Das ist zunächst, sprichwörtlich auf den ersten Blick, spannend, denn vor einem Quantum Voyeurismus ist wohl niemand gefeit. Auf den zweiten Blick ist es dann aber auch irgendwie langweilig, denn oft passiert einfach gar nichts, ist nicht einmal der Künstler im Bild, sondern nur das ungemachte Bett oder der vollgepackte Schreibtisch.

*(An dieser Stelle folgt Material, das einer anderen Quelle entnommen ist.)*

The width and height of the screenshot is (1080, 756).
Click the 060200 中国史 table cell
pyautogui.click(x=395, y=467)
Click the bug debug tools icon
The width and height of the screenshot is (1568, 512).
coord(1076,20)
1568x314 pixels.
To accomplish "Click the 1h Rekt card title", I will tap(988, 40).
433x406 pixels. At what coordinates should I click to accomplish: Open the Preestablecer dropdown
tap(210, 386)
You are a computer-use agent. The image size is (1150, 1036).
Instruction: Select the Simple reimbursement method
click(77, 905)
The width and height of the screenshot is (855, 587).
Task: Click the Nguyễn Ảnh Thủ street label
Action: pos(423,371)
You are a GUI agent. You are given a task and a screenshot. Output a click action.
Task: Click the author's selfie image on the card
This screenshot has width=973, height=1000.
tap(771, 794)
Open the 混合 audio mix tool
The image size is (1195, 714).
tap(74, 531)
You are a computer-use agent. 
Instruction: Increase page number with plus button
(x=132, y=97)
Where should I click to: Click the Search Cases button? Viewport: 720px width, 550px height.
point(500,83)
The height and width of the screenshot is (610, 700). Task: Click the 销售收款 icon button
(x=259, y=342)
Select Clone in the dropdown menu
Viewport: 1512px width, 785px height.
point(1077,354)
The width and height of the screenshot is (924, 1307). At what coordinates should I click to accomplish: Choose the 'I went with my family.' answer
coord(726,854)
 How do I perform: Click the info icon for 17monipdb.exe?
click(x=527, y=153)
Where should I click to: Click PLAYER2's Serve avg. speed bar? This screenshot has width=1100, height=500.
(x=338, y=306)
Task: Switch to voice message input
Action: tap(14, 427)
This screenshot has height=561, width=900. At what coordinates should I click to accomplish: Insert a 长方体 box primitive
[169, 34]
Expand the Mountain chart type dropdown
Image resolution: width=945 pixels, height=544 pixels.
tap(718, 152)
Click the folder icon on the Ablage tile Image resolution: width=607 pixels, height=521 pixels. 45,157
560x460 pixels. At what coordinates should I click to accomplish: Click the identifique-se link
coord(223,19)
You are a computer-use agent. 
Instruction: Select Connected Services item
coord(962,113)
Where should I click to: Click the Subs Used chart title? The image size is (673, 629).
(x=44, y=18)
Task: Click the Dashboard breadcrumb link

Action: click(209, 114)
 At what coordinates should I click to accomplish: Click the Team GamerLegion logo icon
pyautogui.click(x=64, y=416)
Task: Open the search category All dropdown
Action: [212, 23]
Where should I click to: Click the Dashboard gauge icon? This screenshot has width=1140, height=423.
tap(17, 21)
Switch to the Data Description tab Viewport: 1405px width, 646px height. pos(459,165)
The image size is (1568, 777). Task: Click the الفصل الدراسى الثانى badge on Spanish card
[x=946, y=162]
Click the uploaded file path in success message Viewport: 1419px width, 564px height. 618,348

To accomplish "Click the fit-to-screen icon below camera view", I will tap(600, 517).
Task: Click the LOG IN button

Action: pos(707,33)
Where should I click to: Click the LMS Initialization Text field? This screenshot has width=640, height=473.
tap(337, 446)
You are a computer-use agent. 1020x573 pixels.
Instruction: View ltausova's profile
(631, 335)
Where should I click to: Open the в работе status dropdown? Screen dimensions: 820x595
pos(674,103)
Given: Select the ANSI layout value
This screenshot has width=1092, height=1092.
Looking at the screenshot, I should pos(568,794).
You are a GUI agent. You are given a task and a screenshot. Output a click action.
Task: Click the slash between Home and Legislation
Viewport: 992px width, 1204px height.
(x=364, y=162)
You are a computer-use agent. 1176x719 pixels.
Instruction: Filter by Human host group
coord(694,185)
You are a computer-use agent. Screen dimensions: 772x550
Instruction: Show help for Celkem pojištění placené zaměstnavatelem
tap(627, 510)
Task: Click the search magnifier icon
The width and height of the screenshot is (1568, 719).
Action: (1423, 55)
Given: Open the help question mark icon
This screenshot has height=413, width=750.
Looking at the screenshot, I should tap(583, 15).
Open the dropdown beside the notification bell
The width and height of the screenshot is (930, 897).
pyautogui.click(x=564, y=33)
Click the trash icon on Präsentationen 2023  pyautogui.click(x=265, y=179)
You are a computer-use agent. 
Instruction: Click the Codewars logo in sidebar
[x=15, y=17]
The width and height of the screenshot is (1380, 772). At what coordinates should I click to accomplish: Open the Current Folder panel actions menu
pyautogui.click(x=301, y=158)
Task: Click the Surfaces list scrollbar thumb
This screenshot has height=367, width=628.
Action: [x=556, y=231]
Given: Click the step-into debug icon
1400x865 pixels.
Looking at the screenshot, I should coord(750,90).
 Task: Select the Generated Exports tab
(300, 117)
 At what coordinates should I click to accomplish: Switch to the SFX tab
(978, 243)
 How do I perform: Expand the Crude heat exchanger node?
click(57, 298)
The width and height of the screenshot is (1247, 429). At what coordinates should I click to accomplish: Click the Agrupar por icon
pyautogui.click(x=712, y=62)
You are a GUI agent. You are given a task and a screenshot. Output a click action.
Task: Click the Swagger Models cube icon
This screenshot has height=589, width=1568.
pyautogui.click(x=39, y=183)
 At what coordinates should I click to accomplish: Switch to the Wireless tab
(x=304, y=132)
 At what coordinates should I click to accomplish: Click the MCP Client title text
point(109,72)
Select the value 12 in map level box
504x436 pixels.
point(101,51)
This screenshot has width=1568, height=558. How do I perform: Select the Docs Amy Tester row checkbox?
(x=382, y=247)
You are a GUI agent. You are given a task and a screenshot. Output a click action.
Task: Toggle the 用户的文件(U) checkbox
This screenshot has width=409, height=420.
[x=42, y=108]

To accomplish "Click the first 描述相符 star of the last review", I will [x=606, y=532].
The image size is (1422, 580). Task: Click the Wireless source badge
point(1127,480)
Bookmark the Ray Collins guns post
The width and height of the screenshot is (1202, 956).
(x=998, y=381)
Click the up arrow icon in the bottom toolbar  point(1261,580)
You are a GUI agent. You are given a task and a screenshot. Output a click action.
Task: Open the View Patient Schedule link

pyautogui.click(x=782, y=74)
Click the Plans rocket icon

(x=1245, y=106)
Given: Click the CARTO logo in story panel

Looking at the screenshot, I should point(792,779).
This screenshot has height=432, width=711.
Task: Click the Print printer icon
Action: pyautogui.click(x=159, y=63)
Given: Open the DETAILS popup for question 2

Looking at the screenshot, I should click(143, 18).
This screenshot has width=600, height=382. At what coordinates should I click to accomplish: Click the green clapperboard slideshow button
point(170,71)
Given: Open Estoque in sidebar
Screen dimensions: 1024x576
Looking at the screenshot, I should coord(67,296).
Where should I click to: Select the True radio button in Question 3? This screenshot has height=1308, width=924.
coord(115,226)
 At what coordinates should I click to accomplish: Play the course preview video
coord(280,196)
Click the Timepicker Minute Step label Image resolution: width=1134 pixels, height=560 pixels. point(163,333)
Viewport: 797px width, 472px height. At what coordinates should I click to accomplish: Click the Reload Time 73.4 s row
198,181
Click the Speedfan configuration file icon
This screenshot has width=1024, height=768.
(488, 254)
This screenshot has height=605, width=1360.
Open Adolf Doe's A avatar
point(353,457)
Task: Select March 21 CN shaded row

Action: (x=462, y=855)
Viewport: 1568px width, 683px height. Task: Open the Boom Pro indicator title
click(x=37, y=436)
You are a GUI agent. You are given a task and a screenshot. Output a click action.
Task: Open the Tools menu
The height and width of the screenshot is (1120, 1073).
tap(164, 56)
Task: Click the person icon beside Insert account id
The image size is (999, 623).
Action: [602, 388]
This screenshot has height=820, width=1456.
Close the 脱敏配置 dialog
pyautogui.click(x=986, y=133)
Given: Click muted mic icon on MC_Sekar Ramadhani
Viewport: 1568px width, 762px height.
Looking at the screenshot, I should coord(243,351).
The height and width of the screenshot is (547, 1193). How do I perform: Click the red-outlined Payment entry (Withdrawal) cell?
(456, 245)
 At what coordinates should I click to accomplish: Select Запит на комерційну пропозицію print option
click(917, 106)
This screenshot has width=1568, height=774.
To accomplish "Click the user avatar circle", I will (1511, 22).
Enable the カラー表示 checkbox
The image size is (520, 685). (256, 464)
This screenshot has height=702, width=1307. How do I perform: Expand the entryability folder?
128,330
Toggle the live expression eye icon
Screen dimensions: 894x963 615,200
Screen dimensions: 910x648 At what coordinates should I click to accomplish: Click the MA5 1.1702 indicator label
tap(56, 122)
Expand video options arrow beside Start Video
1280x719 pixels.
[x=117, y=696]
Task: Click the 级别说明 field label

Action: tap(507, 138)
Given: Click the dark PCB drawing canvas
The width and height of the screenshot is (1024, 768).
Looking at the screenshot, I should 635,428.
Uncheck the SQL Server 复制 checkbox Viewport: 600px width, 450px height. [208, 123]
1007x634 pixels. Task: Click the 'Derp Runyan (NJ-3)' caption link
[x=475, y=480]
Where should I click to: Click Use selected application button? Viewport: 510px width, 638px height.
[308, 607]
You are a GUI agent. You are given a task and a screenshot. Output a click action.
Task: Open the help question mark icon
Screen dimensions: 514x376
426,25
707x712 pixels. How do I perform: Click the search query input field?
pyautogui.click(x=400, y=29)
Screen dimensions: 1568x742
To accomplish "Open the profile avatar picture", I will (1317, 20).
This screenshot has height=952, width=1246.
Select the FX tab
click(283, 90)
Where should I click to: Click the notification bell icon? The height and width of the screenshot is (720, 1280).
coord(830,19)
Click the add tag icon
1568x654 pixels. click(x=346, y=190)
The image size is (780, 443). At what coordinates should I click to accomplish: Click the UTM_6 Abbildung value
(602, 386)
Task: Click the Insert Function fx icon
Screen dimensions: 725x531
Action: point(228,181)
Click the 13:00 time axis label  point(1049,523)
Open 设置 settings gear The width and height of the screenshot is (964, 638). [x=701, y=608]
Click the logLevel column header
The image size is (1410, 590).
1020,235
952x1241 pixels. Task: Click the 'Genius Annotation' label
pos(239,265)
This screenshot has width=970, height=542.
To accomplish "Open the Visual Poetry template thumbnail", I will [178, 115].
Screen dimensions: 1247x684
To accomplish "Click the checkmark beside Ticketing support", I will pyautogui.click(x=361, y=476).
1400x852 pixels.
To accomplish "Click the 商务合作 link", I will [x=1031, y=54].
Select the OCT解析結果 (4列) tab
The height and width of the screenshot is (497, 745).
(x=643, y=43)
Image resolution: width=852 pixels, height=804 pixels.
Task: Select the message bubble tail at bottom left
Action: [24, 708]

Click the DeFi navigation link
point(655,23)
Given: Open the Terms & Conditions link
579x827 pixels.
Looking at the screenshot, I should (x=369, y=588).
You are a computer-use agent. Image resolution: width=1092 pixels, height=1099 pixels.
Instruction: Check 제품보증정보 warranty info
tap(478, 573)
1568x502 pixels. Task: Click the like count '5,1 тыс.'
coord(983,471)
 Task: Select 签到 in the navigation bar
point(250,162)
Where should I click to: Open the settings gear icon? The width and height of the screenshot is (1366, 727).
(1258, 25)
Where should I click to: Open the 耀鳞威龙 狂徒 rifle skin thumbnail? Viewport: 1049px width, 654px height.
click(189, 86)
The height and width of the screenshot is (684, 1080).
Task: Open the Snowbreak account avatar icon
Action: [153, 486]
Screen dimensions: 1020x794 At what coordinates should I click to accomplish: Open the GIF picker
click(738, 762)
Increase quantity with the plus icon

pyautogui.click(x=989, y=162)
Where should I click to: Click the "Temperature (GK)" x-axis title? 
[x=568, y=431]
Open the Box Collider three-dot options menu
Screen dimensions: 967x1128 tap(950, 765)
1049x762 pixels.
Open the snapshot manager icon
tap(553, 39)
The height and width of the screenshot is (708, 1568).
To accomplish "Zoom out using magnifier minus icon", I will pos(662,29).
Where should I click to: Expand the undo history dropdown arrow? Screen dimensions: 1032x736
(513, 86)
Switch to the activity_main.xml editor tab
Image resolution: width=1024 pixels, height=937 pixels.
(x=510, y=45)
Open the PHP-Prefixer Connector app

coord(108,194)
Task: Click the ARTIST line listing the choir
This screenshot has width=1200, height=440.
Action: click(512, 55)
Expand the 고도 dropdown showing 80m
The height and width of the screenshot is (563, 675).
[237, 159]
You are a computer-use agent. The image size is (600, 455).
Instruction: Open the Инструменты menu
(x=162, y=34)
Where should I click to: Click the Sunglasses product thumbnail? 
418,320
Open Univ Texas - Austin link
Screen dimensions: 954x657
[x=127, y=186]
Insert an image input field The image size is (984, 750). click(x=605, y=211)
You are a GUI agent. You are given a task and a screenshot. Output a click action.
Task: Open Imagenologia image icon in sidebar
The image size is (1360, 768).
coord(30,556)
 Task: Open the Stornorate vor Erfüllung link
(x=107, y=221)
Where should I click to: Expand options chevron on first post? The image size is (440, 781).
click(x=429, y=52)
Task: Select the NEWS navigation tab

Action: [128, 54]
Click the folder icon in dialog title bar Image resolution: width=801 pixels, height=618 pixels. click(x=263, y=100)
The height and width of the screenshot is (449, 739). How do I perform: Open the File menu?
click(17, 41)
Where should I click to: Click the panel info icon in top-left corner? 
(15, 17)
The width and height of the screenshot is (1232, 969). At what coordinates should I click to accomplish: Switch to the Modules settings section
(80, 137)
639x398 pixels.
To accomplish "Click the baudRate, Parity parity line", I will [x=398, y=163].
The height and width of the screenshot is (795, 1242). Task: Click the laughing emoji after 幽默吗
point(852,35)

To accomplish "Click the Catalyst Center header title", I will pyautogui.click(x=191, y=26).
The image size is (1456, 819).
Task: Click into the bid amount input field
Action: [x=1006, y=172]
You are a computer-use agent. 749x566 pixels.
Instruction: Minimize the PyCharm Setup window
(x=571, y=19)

Aber: Die Langeweile beim Zusehen macht die ganze Aktion nicht weniger interessant. Denn gerade durch das Ausbleiben von Unterhaltendem wird Iskins Interrealismus anschaulich. Die von ihm ins Leben gerufene Kunstrichtung geht von einem Nebenher zweier Wirklichkeiten aus, in der die physische Realität von einer zweiten, virtuellen Realität überlagert wird. In seiner Kunst konzentriert Iskin sich auf den Raum zwischen diesen beiden Realitäten, sie entsteht durch das Absorbieren digitaler und realer Eindrücke und lässt diese zu einem „Gesamtbrei“ verschmelzen. Im Ergebnis erinnert dieser mal an den Kubismus, mal an den Expressionismus und hat gelegentlich etwas Baconeskes: eigentümliche, ineinander verwobene Formationen, farbgewaltige Abstraktion, gespickt mit figurativen Andeutungen.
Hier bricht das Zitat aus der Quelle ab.